Press Release
Prominent labour activist Xiao Yunliang was released from prison on 23 February, only 24 days before his four-year jail sentence ended.
China Labour Bulletin welcomes the release of Xiao, but the move just 24 days before the end of his sentence suggest there has been no change in the government's attitude towards labour activists in China. "Xiao's released only shortly before his term was completed shows that the Chinese government has not changed its hostile attitude towards workers' organisers in China," said CLB's director Han Dongfang.
Additional evidence of the authorities' insincere treatment of labour activists is the fact that Yao Fuxin is still in prison. Yao, together with Xiao, led around 2,000 workers from Liaoyang Ferroalloy Factory along with a further 15,000 workers from five other factories in Liaoyang in a series of large public demonstrations in March 2002. Yao is serving for a seven-year jail sentence and is not due to be released until March 2009.
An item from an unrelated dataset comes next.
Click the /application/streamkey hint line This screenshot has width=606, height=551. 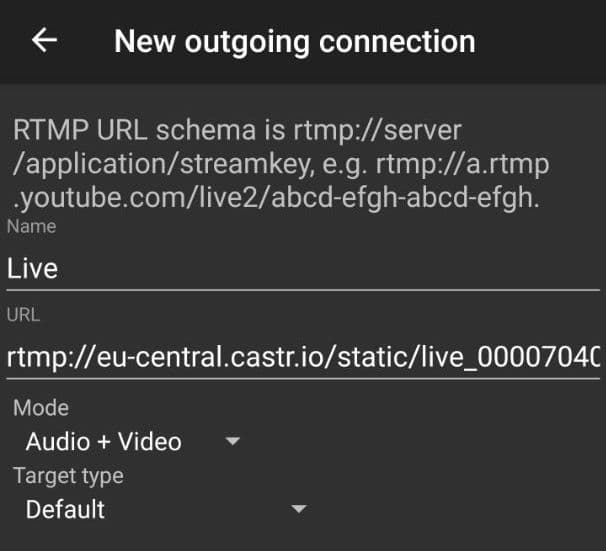pos(280,164)
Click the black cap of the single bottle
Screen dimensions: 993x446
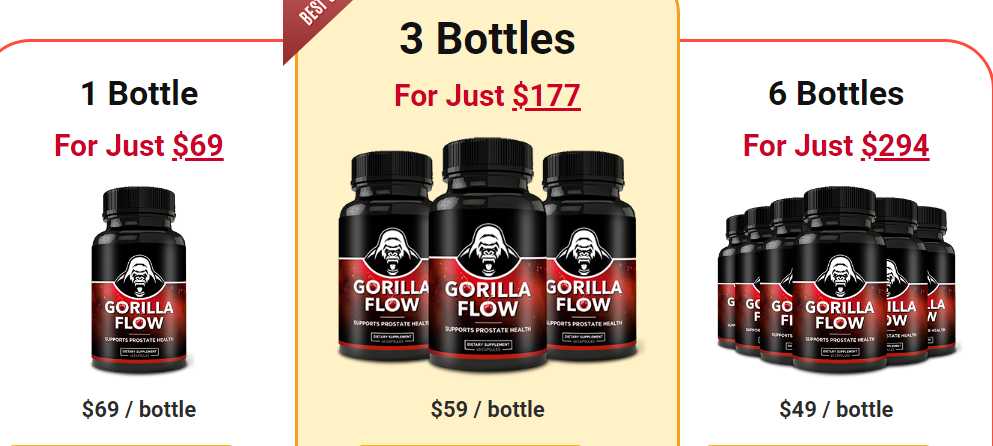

Xiao was secretly detained on 20 March 2002 and then formally charged with the crime of "conducting an illegal assembly and demonstration." Subsequently, on account of his alleged involvement in the banned China Democracy Party (CDP), the charge of "subversion" was brought against him. Yao has consistently denied any involvement in the CDP.
"Xiao and Yao were sentenced to jail on subversion charges, although they were only fighting for workers' rights. China claims to be promoting the rule of law and a harmonious and civil society, so it should stop cracking down on workers' organisers," said Han Dongfang.
The workers who took part in demonstrations in Liaoyang City, Liaoning Province, in northeastern China in 2002, were protesting against alleged corruption in the factory - which they argued was a direct cause of its bankruptcy - and calling for unpaid wages and other owed benefits, including pensions, to be paid to the workers. (For further information about the two labour activists, click: The Liaoyang Protest Movement of 2002-03, and the Arrest, Trial and Sentencing of the "Liaoyang Two", The Liaoyang Two: Personal Profiles, and A List of Imprisoned Labour Rights Activists in China)
Tried at the Liaoyang Intermediate People's Court on 15 January 2003, Xiao was sentenced to four years in prison and was originally due for release in March 2006. Like his fellow prisoner Yao Fuxin, he has been plagued by serious health problems throughout his imprisonment. (See: http://iso.china-labour.org.hk/public/contents/article?revision%5fid=18285&item%5fid=17345)
Cai Chongguo, CLB's Trade Union Education Director, said that Chinese authorities' continued crackdown on the labour movement was due to fears that any labour action in China would result in a movement similar to Poland's Solidarity movement in 1980s.
In fact, Poland's Solidarity movement is different from the current workers' movement in China. At the time of Solidarity's rise, Poland was still operating under a planned economy, and the workers' struggle was directed at the Polish government. Conflicts between capitalist employers and workers did not exist there.
China's current situation is totally different from that of the Solidarity. After more than 20 years of economic reform, there are a large number of privately-held companies and foreign-invested companies in China. In state-owned enterprises, management also enjoy the power to arbitrarily recruit and dismiss workers. The government has been applying laws, policies and tax imposition to indirectly intervene in the economic activities of private and state-owned enterprises. As a result, the owners of private companies and managers of state-owned enterprises have become the only class of people to enjoy the benefits of China's economic development and the contradiction between them and workers has become more acute.
Therefore, the Chinese workers' movement is targeted at the owners of private companies and managers of state-owned enterprises, but not the government. Chinese workers' demands are only related to safeguarding their own economic and social rights.
The Chinese government should realise that it is in a neutral position to act as a mediator to solve labour disputes. Thus, it has no reason to be haunted by Poland's Solidarity movement. It should instead change its current way of handling labour disputes and social unrest by legalising the workers' movement and the allowing the establishment of independent trade unions in China, so that labour disputes can be solved in a more systematic way.